- Short exercise:
Write out the listing lines word for word, from the line with "Where should I click to: Click the 'User" up to and including the line with "click(436, 504)".

Text and element pointing records:
[start]

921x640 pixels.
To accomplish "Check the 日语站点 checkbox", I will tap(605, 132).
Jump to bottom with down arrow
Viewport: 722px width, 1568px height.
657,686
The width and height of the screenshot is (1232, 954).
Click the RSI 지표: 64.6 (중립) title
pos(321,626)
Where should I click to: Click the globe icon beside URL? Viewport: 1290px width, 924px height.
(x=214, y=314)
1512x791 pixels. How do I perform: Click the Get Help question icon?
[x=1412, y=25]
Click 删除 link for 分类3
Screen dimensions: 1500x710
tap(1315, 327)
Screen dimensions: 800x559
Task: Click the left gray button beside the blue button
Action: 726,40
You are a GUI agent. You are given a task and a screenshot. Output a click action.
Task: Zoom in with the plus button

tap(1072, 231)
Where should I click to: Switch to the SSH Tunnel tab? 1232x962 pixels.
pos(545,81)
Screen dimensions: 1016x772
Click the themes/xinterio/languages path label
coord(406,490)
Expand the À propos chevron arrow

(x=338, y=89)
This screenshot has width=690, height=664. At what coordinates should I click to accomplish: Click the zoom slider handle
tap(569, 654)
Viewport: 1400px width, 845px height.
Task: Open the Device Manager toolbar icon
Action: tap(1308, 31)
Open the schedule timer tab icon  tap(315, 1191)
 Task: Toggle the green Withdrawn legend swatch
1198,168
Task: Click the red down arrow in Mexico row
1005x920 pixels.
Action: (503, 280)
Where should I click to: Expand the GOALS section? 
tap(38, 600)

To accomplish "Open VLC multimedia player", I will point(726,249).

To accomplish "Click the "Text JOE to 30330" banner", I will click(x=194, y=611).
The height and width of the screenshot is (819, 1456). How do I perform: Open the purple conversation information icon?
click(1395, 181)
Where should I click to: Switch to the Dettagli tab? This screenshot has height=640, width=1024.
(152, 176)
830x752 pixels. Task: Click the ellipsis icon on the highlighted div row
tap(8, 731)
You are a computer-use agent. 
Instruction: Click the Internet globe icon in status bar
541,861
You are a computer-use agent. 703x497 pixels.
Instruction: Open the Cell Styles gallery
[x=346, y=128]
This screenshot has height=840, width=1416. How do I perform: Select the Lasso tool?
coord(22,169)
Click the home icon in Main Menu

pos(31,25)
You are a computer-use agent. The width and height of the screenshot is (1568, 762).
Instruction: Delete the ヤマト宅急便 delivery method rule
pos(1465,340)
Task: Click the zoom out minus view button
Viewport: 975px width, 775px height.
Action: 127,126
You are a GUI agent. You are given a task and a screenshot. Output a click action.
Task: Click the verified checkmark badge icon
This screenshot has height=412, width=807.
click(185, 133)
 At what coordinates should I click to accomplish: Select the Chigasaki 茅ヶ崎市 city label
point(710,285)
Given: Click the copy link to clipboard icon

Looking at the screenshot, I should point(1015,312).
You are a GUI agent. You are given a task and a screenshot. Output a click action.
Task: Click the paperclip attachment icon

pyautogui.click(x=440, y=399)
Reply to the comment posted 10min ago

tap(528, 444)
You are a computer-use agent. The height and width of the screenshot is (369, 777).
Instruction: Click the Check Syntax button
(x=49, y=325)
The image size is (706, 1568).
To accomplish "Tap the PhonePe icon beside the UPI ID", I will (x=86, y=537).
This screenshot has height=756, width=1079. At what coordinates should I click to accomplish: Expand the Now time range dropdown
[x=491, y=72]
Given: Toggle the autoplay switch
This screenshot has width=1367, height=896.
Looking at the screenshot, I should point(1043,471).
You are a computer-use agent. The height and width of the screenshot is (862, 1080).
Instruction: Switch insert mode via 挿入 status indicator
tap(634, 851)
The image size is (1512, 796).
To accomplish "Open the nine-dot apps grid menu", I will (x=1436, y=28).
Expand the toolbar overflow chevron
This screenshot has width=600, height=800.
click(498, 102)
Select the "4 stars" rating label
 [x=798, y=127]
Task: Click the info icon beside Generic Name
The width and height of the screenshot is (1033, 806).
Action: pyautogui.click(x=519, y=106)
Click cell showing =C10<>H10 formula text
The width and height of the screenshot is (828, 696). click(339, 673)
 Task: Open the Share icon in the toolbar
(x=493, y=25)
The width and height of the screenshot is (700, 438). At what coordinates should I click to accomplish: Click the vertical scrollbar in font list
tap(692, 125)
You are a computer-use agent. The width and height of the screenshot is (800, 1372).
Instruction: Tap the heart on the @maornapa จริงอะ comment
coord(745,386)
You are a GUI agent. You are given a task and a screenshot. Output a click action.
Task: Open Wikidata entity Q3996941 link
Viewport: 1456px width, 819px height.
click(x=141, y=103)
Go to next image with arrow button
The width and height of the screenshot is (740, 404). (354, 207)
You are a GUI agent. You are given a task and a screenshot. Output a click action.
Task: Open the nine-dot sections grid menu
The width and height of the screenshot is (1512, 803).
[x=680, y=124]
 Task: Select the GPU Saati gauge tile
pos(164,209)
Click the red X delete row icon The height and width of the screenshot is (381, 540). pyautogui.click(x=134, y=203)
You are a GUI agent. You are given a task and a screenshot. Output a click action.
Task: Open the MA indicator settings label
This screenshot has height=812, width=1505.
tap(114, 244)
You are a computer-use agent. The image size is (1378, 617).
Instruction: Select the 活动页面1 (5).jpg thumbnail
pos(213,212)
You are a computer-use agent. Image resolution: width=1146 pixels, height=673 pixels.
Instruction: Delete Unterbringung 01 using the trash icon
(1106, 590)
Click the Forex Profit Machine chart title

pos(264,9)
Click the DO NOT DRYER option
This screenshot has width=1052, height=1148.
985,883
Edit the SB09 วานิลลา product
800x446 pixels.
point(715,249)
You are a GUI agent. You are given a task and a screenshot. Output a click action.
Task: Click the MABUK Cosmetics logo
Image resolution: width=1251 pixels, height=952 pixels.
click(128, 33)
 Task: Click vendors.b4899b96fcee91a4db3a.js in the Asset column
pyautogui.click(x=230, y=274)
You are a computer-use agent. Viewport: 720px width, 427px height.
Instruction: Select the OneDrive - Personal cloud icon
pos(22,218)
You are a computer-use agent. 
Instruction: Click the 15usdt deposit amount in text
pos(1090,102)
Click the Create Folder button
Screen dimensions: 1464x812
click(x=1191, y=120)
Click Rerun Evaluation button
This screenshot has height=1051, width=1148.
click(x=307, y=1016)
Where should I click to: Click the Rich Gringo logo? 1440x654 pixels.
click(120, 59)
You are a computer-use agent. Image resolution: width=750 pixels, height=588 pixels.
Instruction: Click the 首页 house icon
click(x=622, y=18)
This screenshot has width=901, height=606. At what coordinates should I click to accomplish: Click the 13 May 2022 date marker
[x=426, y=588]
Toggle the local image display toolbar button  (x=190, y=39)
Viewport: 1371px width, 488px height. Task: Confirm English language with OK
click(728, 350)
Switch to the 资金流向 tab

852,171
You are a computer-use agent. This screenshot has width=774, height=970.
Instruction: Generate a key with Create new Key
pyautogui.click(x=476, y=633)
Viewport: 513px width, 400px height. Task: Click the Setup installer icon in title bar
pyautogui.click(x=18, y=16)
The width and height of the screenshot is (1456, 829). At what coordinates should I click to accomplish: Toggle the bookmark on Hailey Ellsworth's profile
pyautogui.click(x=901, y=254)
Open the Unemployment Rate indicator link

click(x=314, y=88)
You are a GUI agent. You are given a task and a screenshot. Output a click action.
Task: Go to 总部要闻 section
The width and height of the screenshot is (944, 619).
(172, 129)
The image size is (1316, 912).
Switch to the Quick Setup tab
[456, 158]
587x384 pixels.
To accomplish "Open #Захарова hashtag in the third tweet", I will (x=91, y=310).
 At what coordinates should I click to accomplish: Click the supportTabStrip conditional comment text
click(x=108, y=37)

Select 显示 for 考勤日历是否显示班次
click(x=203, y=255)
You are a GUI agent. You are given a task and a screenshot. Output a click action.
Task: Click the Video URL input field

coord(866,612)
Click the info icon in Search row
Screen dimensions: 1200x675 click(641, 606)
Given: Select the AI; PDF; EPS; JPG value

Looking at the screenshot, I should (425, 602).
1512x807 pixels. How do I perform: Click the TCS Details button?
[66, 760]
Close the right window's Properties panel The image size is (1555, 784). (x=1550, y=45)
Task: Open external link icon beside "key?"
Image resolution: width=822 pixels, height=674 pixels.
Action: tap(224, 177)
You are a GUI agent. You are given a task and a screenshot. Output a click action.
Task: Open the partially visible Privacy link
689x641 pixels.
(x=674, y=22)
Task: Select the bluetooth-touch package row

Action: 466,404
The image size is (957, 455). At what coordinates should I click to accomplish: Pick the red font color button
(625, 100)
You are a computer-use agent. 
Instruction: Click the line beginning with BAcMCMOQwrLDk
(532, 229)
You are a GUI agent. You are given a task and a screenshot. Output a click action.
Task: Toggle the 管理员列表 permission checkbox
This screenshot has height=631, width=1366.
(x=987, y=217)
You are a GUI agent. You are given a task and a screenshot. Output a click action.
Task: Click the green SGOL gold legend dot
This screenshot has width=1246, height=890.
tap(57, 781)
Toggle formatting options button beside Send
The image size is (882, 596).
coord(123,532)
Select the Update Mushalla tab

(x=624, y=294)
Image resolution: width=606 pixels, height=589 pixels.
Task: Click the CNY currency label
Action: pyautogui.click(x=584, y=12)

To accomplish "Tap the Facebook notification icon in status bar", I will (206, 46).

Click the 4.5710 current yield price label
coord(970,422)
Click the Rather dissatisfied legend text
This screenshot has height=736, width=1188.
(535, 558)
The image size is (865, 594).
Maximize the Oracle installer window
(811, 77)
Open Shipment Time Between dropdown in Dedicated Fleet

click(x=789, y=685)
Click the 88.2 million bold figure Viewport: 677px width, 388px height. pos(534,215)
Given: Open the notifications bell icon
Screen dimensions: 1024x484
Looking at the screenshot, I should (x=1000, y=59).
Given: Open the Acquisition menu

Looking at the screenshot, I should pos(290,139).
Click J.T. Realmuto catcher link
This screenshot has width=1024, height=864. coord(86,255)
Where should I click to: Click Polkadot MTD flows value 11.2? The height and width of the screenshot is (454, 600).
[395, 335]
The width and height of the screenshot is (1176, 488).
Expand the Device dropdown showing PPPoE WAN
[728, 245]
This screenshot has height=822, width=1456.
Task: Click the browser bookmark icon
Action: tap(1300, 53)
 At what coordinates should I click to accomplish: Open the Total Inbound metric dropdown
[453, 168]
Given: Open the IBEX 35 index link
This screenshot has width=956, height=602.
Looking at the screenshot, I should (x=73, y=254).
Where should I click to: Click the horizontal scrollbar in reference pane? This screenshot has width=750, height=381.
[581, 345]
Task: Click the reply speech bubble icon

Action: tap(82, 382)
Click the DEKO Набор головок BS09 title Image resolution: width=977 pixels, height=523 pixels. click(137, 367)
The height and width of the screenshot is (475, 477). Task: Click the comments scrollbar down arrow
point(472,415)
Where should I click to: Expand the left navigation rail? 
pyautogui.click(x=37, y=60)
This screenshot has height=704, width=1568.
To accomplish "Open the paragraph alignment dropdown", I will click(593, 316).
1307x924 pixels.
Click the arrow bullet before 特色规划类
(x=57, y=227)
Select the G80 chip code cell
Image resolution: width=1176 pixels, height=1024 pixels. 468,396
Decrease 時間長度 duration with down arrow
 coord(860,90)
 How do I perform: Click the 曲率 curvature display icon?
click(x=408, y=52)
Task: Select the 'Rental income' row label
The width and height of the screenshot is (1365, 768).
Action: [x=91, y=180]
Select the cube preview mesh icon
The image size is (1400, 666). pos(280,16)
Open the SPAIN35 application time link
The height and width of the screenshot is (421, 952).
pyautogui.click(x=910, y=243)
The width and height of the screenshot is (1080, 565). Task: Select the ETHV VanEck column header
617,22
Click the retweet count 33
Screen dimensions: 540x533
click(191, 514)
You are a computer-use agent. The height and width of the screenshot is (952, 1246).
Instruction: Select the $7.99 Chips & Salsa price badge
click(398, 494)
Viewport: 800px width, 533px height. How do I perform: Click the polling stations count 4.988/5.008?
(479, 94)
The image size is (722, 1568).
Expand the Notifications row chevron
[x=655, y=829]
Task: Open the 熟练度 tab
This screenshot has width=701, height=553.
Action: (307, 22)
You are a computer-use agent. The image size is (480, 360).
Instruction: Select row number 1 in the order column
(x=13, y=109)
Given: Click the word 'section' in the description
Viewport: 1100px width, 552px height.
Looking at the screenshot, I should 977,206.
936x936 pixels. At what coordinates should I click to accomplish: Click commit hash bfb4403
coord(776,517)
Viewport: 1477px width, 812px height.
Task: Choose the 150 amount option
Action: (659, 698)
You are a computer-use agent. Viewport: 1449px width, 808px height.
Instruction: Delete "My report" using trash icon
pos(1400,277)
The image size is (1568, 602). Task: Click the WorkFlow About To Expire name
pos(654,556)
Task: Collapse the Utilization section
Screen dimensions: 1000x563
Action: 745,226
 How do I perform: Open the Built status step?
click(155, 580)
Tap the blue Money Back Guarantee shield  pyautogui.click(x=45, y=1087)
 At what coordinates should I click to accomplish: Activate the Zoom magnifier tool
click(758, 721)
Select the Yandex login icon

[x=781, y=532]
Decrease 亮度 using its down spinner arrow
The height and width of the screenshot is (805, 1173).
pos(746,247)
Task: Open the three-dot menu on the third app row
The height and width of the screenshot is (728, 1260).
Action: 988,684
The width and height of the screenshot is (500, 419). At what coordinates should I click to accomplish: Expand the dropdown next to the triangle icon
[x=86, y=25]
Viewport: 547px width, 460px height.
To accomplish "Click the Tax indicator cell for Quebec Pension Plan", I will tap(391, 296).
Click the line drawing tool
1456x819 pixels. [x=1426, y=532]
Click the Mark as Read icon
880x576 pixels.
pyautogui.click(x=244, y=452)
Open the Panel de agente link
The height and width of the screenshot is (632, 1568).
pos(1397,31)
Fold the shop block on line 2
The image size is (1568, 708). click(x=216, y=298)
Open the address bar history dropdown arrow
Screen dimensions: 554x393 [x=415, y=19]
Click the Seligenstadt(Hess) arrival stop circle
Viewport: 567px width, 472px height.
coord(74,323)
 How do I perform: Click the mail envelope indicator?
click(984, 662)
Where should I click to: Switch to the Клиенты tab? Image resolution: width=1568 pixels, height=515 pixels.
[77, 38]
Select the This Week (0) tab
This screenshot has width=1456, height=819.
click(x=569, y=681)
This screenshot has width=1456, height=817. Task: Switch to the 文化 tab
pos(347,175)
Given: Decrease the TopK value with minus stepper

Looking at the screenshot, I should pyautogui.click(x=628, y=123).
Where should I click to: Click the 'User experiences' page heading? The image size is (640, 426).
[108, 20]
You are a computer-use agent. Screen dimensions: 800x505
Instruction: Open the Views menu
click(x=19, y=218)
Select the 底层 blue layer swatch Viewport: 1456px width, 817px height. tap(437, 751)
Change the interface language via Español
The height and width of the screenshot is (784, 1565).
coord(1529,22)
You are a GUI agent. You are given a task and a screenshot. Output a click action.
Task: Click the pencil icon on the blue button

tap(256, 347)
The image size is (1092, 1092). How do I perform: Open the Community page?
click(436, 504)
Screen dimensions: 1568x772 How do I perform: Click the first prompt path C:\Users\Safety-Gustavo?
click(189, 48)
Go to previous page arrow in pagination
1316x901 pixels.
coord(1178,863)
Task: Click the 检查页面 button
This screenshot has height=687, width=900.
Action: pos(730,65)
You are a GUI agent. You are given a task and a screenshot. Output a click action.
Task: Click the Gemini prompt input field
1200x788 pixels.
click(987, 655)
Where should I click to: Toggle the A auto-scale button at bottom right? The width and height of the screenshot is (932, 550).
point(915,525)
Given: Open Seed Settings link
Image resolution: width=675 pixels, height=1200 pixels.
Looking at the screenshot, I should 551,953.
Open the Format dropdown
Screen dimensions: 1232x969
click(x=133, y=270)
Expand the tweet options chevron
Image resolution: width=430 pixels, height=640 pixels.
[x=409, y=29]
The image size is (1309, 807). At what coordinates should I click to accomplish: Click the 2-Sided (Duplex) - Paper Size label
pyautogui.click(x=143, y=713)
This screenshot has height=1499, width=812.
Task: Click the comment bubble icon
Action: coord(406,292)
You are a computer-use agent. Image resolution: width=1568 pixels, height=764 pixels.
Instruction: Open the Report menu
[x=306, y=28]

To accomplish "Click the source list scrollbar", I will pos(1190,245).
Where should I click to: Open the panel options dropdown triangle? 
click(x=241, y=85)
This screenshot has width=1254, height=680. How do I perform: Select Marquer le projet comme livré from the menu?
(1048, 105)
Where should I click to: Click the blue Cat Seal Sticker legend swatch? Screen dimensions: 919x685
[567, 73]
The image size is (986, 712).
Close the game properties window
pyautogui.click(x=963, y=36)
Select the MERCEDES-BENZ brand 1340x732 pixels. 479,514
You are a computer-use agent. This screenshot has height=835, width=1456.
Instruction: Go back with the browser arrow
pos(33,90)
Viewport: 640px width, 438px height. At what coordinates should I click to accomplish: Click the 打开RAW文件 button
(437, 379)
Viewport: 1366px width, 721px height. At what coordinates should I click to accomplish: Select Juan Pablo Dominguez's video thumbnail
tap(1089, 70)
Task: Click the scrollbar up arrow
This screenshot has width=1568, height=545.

[end]

- The result:
Where should I click to: Click the 'User experiences' page heading? The image size is (640, 426).
[108, 20]
You are a computer-use agent. Screen dimensions: 800x505
Instruction: Open the Views menu
click(x=19, y=218)
Select the 底层 blue layer swatch Viewport: 1456px width, 817px height. tap(437, 751)
Change the interface language via Español
The height and width of the screenshot is (784, 1565).
coord(1529,22)
You are a GUI agent. You are given a task and a screenshot. Output a click action.
Task: Click the pencil icon on the blue button

tap(256, 347)
The image size is (1092, 1092). How do I perform: Open the Community page?
click(436, 504)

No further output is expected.